Forename(s): William
Occupation: Master Mariner
Where died: Northwood
Age: 43
Ceremony by: John Bailey
Date buried: 13/4/1891
Registrar: Henry James Damant
Plot: 20
Grave: 4637
Register No: 3
Entry No: 3277
Plot location mapDetailed plot mapOthers in this grave
On Friday 10th April 1891, the body of a man was found underneath the railway viaduct at Dodnor. The deceased was William Pengilly, a Devonshire man and captain of the Queen of the South, which was unloading a cargo of coal at the Cement Mills. He was walking back to his vessel from Newport when he took to the railway line as the shortest way to reach the Mills. On arriving at the bridge he fell through the space between the girders onto the ground some 15ft below. When found he ppeared to have been dead for several hours. Indications suggest that he fell head first, and that death was not instantaneous as in his pocket was a handkerchief covered with blood and mud. The deceased left a wife and a large family, who live in Clovelly.On Saturday morning Edward F. Blake Esq. held an inquest at the West Medina Cement Mills, Dodnor, on the body of William Pengilly, of Clovelly. Mr Herbert Simmonds manager of the Central Railway company, who are owners of the bridge through which the deceased fell, was present. After the viewing of the body the following evidence was determined. George Long, labourer at the Cement Works was going to his work at the Mills, and when getting over the gate close to the bridge he saw the body of the deceased lying underneath the bridge. He stated that “I sent for someone as soon as I found the body”. The body was removed to the Cement Mills. John Stanbury, mate on board the schooner Queen of the South gave evidence that the deceased was 43 years old. He last saw him on the previous Thursday. Deceased told the witness he was going to Cowes. Witness did not know he was also going to Newport. Ernest Dove, goods clerk for the railway, had spoken to the deceased while collecting tickets at Newport station on the arrival of the 7.37pm arrival from Cowes. Deceased had only taken a ticket to the Cement Mills, and he paid the excess fare. He never saw deceased after that. He had been the dead body and identified it as that of the man whom he saw on Thursday evening.

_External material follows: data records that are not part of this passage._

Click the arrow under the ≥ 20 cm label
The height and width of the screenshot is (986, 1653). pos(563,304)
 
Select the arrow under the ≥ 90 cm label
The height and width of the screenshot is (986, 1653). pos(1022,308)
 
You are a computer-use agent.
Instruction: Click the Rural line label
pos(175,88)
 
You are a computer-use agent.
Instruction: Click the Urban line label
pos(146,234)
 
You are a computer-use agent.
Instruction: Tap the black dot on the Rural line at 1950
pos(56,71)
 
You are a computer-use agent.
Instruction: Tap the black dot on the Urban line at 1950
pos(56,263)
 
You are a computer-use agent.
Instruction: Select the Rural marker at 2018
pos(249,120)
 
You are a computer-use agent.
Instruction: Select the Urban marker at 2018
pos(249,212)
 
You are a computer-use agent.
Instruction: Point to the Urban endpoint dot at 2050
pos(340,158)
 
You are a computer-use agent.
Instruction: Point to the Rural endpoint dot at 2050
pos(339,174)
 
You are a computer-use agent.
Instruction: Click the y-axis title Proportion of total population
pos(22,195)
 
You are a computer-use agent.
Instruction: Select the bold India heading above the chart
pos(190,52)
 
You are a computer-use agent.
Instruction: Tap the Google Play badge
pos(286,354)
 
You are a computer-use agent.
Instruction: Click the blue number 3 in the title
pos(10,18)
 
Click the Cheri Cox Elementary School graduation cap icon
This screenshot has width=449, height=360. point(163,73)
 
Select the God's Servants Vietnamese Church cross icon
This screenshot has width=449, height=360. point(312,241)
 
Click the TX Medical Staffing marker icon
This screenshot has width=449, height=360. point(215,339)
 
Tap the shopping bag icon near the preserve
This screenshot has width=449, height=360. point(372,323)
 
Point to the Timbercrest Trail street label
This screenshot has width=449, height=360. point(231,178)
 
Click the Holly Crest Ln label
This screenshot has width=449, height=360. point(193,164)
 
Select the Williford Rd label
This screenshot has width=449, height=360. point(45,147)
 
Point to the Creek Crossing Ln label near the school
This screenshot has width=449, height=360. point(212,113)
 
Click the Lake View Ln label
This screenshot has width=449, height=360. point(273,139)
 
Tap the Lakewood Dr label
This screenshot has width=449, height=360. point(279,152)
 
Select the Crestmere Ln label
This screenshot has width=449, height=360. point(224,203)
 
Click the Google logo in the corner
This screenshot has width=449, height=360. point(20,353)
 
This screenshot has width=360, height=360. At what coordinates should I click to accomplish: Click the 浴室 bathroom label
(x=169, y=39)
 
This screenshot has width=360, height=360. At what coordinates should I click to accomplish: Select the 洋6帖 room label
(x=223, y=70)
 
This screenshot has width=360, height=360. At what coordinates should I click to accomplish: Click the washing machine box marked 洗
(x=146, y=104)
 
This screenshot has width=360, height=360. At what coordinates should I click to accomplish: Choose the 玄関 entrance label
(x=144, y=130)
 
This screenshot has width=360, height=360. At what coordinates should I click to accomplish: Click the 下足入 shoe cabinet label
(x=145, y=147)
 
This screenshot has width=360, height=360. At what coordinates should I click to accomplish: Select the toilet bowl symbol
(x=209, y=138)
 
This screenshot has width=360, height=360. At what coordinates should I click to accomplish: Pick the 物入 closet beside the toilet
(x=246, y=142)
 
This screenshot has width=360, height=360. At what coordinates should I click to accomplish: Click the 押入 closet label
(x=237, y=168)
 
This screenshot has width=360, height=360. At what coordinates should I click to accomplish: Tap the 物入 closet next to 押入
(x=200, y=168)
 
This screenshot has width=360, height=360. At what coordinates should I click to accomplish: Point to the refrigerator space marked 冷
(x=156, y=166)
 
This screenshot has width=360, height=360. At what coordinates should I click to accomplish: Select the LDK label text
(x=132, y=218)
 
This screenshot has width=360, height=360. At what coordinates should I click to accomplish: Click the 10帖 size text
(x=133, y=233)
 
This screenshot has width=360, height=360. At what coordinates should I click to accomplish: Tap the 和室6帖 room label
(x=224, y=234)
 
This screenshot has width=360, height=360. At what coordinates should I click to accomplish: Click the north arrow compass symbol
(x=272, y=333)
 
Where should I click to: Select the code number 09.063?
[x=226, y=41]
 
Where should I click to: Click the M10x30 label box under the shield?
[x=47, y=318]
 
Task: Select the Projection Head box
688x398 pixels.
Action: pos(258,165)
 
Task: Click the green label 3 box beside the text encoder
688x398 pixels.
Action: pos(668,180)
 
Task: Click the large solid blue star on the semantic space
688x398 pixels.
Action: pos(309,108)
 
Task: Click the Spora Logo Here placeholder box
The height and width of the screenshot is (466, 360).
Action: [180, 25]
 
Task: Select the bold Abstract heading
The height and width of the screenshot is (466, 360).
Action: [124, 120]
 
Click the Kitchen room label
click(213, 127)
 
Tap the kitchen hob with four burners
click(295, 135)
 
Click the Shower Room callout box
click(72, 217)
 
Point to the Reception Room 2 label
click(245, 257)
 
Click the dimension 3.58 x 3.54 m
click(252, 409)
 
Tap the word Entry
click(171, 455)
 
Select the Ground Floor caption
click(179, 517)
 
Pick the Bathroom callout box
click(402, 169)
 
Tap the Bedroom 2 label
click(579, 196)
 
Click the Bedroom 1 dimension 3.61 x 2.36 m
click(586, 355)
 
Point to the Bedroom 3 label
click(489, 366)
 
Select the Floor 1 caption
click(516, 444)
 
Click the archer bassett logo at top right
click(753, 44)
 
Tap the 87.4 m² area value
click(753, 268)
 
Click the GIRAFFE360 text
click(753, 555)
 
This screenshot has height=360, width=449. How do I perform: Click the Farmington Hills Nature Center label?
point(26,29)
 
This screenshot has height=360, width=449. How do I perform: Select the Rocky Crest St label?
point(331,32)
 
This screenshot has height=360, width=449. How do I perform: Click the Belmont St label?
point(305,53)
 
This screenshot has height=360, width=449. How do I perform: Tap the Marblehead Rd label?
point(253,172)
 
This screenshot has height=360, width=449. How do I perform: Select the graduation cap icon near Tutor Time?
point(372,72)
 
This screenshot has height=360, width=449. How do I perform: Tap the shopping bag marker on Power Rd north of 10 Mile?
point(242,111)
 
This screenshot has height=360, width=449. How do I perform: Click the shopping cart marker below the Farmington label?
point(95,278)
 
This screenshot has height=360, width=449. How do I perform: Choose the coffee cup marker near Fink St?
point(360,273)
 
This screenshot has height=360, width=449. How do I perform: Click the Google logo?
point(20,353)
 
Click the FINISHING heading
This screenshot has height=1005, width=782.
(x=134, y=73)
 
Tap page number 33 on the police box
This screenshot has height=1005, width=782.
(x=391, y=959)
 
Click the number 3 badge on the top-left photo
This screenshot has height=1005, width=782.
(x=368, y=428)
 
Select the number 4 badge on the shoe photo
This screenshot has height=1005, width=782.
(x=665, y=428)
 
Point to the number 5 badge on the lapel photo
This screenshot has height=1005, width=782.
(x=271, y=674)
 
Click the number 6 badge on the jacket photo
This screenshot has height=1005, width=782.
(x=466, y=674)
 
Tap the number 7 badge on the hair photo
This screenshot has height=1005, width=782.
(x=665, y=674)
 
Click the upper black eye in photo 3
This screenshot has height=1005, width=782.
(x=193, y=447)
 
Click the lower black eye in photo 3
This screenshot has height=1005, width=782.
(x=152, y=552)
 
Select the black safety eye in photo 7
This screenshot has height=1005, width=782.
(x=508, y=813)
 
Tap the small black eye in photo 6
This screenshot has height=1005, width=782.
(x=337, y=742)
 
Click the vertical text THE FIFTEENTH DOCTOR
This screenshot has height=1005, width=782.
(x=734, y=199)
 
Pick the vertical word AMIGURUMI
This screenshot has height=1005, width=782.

Dr George Barr, practising in Newport, examined the body which was lying in a shed at the Cement Mills. Although his attention was drawn to the deceased pocket handkerchief, his opinion was that deceased was stunned by the fall and never recovered consciousness. His opinion was that the injury to the brain caused by the fall led to gradual bleeding to death. The Coroner in summing up the evidence, said it was a most unfortunate accident; at the same time there was nothing in the evidence to show that any blame could be imputed to anyone. The Foreman of the jury raised the problem of Broken Bridge, a point in the footpath at which, when the tide was rendered impassable and people were positively forced on to the railway. He also suggested that the bridge be boarded to prevent further accidents. The Coroner said as to Broken Bridge he would see the case was represented to the proper authorities who were liable to repair the road in question. As the bridge was private property the Coroner stated that he had no power to order it be boarded, but he hoped Mr Simmonds would bring the recommendation before the directors of the company.

The funeral.
The deceased leaves a widow and seven children. The widow came to the Island to attend the funeral, which took place on Monday (13th) at Northwood cemetery. Four workmen from the Cement Mills acted as bearers. The bereaved wife and the crew of the Queen of the South wish to express through our columns their heartfelt gratitude to all the kind friends at the Cement Mills for the kindly assistance most opportunely rendered in a sore hour of need.

The gravestone of William Pengilly. This is directly behind the memorial to “Little Don”.